This work addresses the challenge of designing protein sequences that simultaneously achieve high structural recoverability and favorable developability properties—such as solubility and thermal stability—without relying on extensive manual hyperparameter tuning or task-specific retraining. The authors propose ProtAlign, a framework built upon the ProteinMPNN inverse folding model, which integrates in silico property predictors to construct multi-objective preference pairs. By incorporating semi-online direct preference optimization and flexible preference boundaries, ProtAlign enables efficient fine-tuning that balances competing objectives without adjusting multiple hyperparameters per task. The resulting model, MoMPNN, demonstrates substantial improvements in developability across diverse design scenarios—including CATH 4.3 crystal structures, de novo backbones, and real-world binder designs—while maintaining high structural fidelity.
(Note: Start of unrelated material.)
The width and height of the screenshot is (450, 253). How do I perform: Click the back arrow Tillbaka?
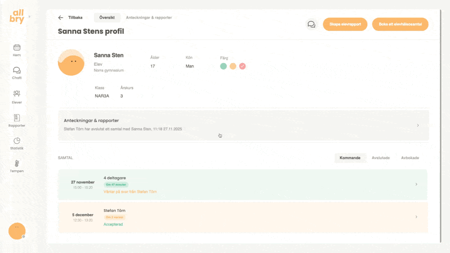click(x=61, y=18)
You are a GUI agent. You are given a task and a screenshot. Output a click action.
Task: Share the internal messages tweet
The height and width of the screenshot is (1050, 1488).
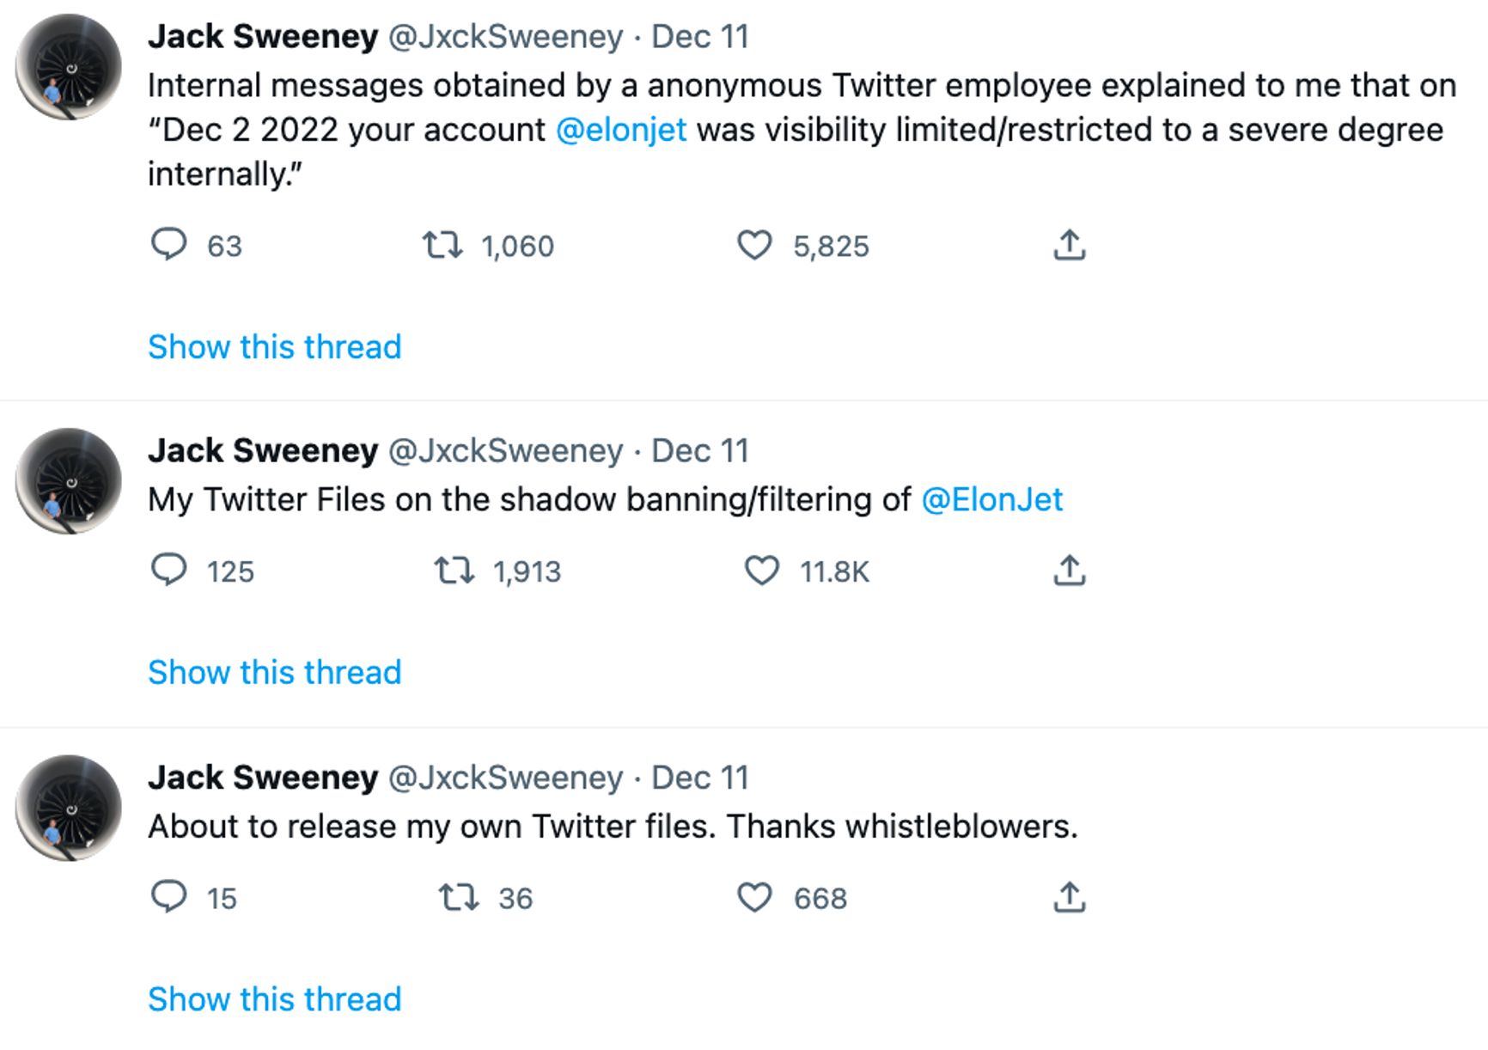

Protein sequence design must balance designability, defined as the ability to recover a target backbone, with multiple, often competing, developability properties such as solubility, thermostability, and expression. Existing approaches address these properties through post hoc mutation, inference-time biasing, or retraining on property-specific subsets, yet they are target dependent and demand substantial domain expertise or careful hyperparameter tuning. In this paper, we introduce ProtAlign, a multi-objective preference alignment framework that fine-tunes pretrained inverse folding models to satisfy diverse developability objectives while preserving structural fidelity. ProtAlign employs a semi-online Direct Preference Optimization strategy with a flexible preference margin to mitigate conflicts among competing objectives and constructs preference pairs using in silico property predictors. Applied to the widely used ProteinMPNN backbone, the resulting model MoMPNN enhances developability without compromising designability across tasks including sequence design for CATH 4.3 crystal structures, de novo generated backbones, and real-world binder design scenarios, making it an appealing framework for practical protein sequence design.